• EXERCISE BRIEF:
Show each line of the records in which the word "computer" occurs.

• SUPPLIED RECORDS:
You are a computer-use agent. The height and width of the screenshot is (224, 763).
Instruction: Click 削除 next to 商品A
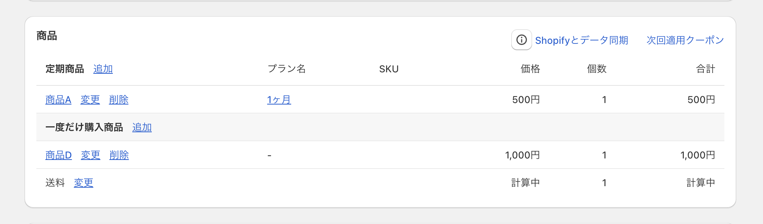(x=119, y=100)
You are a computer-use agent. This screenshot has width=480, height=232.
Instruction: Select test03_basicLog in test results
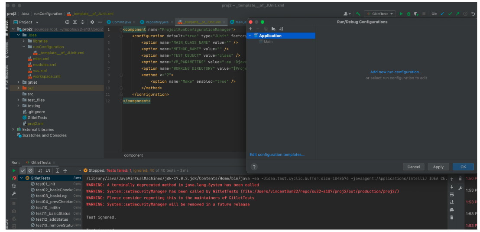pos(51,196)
...
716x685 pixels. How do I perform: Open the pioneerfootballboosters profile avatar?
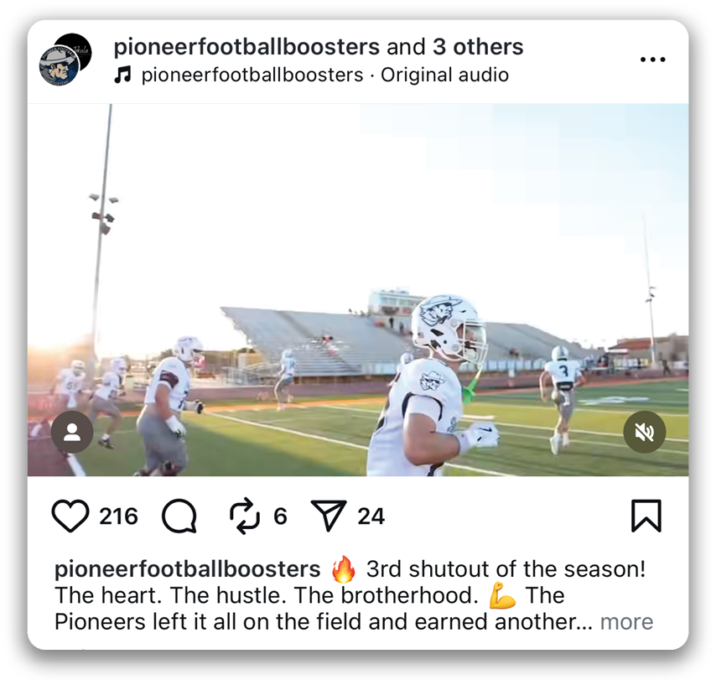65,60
==
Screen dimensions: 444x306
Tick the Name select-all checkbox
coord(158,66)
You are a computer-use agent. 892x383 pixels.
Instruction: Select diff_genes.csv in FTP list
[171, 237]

• ANSWER FOR THIS EXERCISE:
You are a computer-use agent. The height and width of the screenshot is (224, 763).
You are a computer-use agent. This screenshot has width=480, height=232.
You are a computer-use agent. 892x383 pixels.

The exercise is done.